Siento que me quemo por dentro cuando subo al 321. Una tila en las Camelias, un breve saludo con la mano tras la ventanilla; adiós, Mercè, adiós, Cecilia Ce.

Siento que soy yo y otra en el 321; este marzo cambió mi vida.  En la próxima parada pasaremos ante el apartamento de la señorita que se fue a París: aquellas cartas que le escribía el hombre con rostro de niño eterno; creo ver en el balcón un conejito blanco asomando, un tibio cosquilleo de pelusa blanca…

¿Nos detendremos hoy también frente a la hermosa catedral sin nombre?  Si fuera ciega podría reseguir sus contornos con un dedo, podría imaginarla más grande, más triste, más solitaria. Más sucia e irreal.  Ahí está el espacio vacío, alguien ha ofrendado tres rosas amarillas.

Es mi corazón lo que se rompe cada tarde.

Y justo antes de que estalle la guerra y nos invadan los esquimales, Jerome tal vez logre subir al 321; ¿en qué oscuro refugio escondiste todas aquellas páginas inéditas sobre el amor y la sordidez?
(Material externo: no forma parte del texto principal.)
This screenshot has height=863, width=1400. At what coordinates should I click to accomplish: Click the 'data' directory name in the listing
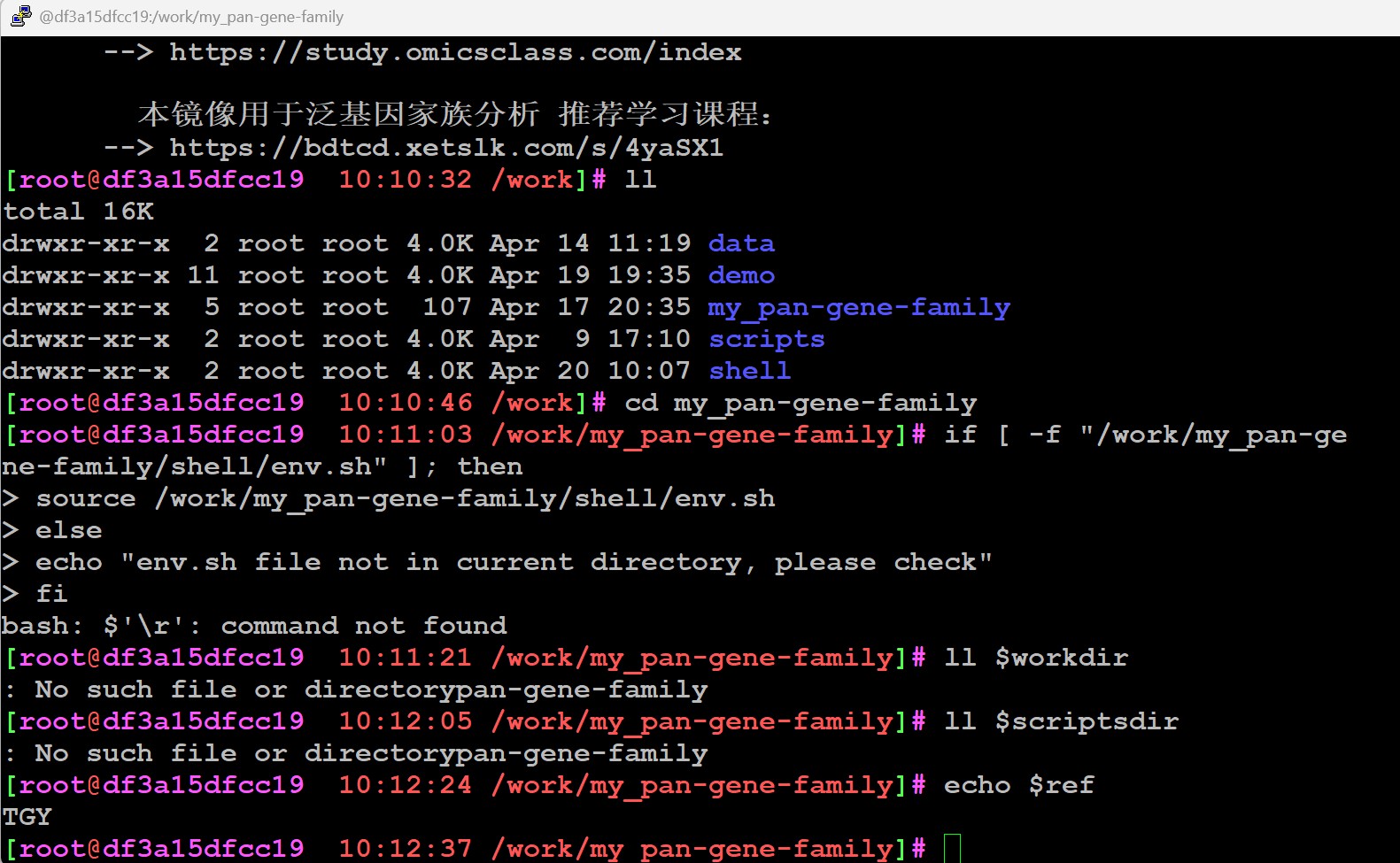(x=741, y=243)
Fue al mayor de los hermanos a quien disparaste en la pensión, el primer día de su luna de miel.

Después, por el Camino del Cisne te encontraré; un encaje, una tela de araña desplegándose. Tal vez se haya perdido nuestro tiempo y ya no podamos nunca recobrarlo. Te acostabas temprano, y debías de pensar en tu madre desde la habitación acolchada.

Siento que me quemo por dentro mientras viajo sin retorno en el 321.